** Start of Source text **

Here in Lichfield, I go to a local parish church called St. Michael's. It has a great vicar who takes the piss out of everyone, and a stained glass window that I love which has Mary Magdalene in it and the jewels in her hair make her look like she's got pixie ears. (I'll try to remember to take a picture to put here soon.) St. Michael's runs a monthly theological discussion group that I've been part of since we moved here called "Theologically Speaking." The speed with which the group normally moves to issues of doubt and unknowing is always exhilarating - totally blowing away any preconceptions I had held about what this little group of Anglicans would be like. St. Michael's has a few characters that revel in referring to themselves as faithful heretics and it has been fantastic to chat to these guys.

Anyway, Theologically Speaking asked me to do a session on my research. It was titled "A/theism and the Future of the Church," and you can download a copy of the handout I did here.

I started by framing my project in terms of my research questions: How is truth conceptualized in the emerging church milieu? and What are the philosophical, theological and ethical implications of such notions of truth? I (incredibly briefly and necessarily unsatisfactorily) introduced the emerging church milieu as a global network of individuals and communities, connected by the Internet, concerned to live Christ-like lives today.

I began by showing how philosophy has begun to level the playing field for religious belief in the public sphere and introduced notions like post-foundationalism and post-secularism. Here are some of the quotations from participants that I used to give them a flavour of how these notions are held by those involved in the emerging church milieu:

"Everyone has a faith commitment... I'm not saying [everyone's] got a religious commitment, but [they've] got certain assumptis which are not based on reason."

** End of Source text **
** Start of Records provided **

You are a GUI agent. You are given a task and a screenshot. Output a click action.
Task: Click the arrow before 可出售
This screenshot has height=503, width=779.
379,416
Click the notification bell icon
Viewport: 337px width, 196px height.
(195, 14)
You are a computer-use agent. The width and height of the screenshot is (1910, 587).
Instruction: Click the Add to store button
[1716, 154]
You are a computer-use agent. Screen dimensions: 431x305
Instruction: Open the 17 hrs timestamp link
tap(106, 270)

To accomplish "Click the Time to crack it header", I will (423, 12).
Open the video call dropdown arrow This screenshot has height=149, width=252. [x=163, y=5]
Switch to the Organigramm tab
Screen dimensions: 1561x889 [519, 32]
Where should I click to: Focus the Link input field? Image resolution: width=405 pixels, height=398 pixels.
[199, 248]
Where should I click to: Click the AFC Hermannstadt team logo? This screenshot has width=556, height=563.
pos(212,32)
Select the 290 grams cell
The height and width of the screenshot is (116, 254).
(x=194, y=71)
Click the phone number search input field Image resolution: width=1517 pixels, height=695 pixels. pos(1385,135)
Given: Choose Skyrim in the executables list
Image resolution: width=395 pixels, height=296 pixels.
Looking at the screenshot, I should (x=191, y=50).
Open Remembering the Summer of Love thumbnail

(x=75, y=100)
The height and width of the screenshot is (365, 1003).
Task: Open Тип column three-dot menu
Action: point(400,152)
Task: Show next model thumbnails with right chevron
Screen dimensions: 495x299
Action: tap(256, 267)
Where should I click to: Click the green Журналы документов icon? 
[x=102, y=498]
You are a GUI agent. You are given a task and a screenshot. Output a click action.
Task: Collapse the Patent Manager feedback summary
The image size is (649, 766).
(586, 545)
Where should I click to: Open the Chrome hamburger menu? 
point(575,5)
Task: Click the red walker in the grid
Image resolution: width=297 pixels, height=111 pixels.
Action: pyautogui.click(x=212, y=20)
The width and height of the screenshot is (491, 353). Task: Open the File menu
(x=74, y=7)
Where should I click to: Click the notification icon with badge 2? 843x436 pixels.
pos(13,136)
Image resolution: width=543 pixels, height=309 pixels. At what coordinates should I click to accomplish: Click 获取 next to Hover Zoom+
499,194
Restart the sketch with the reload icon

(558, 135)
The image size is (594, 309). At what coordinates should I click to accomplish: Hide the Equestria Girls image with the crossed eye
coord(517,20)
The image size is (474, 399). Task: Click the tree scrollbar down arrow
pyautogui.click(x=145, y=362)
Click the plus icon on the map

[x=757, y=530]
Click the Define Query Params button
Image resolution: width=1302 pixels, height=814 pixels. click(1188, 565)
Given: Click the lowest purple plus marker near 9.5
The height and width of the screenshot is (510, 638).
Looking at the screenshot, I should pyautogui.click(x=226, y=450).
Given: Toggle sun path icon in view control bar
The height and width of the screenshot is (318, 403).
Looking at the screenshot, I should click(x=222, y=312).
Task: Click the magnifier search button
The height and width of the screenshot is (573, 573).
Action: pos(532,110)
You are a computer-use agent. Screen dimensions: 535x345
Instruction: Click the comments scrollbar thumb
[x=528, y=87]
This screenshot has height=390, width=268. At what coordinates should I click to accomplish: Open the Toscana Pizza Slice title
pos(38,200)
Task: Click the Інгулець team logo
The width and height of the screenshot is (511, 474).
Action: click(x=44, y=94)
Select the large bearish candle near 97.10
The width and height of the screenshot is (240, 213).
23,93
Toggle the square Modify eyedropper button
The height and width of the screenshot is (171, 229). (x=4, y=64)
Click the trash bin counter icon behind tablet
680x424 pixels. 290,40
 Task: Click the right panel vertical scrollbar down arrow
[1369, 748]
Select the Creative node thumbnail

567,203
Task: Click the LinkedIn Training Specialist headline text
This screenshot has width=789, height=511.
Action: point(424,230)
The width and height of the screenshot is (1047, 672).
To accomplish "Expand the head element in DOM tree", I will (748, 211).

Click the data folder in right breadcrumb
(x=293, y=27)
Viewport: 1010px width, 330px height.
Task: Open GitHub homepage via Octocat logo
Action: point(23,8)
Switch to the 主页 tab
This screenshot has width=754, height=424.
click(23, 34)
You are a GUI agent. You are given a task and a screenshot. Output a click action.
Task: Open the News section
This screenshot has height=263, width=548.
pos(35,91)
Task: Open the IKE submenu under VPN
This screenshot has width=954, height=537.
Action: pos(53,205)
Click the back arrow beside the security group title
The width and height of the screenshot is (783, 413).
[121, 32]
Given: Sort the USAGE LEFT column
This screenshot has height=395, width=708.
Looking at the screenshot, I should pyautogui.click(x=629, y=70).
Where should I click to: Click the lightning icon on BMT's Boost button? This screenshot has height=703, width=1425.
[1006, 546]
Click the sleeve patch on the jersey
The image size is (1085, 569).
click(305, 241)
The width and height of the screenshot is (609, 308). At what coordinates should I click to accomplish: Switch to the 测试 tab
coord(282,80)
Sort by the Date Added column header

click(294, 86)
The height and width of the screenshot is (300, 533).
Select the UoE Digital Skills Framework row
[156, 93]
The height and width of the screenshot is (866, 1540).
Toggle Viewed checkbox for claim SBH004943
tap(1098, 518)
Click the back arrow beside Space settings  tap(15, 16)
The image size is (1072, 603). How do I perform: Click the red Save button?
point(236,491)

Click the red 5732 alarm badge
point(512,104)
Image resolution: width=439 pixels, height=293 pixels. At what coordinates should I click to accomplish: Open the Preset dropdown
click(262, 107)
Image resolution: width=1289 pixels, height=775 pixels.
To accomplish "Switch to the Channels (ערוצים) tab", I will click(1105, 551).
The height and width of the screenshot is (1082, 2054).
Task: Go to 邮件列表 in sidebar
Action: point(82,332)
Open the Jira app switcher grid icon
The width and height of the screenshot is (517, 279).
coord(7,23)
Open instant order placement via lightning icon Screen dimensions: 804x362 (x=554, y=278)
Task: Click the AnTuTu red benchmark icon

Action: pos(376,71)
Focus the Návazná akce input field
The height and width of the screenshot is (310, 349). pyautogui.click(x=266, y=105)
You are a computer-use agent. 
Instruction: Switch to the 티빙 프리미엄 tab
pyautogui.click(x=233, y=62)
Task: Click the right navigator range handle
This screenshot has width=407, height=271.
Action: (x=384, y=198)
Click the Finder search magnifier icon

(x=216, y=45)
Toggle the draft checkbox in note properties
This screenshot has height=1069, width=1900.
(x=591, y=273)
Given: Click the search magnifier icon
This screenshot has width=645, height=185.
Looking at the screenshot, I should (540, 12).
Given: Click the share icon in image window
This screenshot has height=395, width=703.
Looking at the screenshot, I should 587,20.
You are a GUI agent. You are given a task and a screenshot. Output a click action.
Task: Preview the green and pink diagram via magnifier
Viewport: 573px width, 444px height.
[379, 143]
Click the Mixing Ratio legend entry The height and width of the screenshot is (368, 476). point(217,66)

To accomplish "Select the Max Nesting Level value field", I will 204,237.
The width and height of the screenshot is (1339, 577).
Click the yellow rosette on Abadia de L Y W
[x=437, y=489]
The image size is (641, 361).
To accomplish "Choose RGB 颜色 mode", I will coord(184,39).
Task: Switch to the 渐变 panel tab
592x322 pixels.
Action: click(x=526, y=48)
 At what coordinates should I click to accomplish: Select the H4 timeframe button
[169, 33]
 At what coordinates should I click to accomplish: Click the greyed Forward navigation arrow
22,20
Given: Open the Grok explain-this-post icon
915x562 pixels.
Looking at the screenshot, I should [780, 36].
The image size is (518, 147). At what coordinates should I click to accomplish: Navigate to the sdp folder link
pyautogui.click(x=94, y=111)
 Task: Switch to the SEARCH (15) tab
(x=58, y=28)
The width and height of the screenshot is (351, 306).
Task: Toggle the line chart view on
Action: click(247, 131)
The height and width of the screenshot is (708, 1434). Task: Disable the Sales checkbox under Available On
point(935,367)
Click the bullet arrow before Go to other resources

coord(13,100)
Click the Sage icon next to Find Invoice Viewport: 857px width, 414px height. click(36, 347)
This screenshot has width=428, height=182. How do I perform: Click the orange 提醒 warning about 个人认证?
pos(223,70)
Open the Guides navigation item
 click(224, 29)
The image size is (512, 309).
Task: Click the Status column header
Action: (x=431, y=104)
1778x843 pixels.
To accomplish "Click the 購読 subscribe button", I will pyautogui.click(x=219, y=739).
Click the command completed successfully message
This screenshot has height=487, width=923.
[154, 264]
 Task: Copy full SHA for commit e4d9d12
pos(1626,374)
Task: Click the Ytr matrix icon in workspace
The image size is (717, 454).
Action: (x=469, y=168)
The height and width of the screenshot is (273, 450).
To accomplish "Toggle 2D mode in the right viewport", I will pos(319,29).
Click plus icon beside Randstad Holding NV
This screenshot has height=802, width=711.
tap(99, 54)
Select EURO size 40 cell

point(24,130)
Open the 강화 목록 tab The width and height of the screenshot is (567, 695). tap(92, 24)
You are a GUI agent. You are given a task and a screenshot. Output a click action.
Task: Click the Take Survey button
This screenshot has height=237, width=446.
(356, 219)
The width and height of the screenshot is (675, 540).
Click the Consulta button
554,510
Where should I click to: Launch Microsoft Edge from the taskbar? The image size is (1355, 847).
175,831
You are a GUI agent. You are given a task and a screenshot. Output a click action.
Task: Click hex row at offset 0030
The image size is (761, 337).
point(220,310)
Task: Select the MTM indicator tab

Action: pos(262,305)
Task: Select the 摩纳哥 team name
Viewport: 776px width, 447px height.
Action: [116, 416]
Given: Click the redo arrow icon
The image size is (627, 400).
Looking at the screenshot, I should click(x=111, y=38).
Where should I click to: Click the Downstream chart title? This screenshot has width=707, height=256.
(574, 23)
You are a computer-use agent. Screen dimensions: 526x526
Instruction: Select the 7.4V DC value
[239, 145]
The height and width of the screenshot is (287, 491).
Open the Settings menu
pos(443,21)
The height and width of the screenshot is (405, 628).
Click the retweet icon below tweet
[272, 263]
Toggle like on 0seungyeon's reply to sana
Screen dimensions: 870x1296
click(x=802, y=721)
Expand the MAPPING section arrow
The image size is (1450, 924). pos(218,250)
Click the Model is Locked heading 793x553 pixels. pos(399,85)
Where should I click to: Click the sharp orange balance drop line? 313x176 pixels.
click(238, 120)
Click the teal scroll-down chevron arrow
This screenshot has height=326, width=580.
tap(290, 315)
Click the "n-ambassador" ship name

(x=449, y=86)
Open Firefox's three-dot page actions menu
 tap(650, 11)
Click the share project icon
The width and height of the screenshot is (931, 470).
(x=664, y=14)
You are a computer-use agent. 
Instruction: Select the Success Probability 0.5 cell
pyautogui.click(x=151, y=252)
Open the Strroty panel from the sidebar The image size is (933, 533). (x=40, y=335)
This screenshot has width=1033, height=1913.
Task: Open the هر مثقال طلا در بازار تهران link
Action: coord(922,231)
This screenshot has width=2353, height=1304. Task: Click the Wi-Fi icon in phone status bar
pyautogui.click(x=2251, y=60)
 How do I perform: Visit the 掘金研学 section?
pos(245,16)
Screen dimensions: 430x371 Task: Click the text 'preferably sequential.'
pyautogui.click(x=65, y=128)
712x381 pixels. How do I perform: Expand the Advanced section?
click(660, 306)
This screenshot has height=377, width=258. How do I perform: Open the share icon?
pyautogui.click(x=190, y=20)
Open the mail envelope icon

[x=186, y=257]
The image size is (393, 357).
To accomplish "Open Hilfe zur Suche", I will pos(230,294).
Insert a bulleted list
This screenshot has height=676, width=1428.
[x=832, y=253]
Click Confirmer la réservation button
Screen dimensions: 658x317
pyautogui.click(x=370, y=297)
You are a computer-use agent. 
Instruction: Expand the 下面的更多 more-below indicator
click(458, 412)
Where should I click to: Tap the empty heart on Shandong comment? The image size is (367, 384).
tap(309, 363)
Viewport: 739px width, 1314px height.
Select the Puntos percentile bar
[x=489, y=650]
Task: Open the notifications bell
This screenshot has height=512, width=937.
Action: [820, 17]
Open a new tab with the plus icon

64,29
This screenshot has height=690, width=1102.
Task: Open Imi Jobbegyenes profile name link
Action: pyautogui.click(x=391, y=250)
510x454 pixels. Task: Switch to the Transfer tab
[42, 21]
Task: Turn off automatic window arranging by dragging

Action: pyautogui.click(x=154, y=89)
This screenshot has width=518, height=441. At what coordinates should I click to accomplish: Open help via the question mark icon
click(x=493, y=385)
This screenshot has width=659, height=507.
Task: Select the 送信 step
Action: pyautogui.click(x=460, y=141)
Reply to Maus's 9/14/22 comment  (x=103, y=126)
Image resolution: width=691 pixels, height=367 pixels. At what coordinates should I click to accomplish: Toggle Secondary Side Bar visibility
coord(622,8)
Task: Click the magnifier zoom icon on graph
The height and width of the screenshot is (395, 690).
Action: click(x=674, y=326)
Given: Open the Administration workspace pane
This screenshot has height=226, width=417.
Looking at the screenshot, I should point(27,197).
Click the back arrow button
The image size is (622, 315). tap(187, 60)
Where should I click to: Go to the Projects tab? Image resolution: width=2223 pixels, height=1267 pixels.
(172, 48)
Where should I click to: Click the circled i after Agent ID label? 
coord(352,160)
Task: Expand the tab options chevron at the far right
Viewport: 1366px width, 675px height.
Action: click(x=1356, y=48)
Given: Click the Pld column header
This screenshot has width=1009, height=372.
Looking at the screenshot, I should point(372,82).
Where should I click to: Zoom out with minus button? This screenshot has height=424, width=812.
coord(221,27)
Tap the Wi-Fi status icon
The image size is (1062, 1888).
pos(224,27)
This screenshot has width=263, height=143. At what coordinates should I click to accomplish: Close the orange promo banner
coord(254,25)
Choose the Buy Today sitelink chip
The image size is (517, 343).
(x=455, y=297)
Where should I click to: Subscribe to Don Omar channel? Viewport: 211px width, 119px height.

** End of Records provided **

■ **Challenge**
Answer these questions from the text about St. Michael's church:
(a) What is the monthly theological discussion group at St. Michael's called?
(b) What was the title of the session on the writer's research?
(c) Who appears in the stained glass window the writer loves?

■ **Answer to this problem**
(a) "Theologically Speaking."
(b) "A/theism and the Future of the Church."
(c) Mary Magdalene.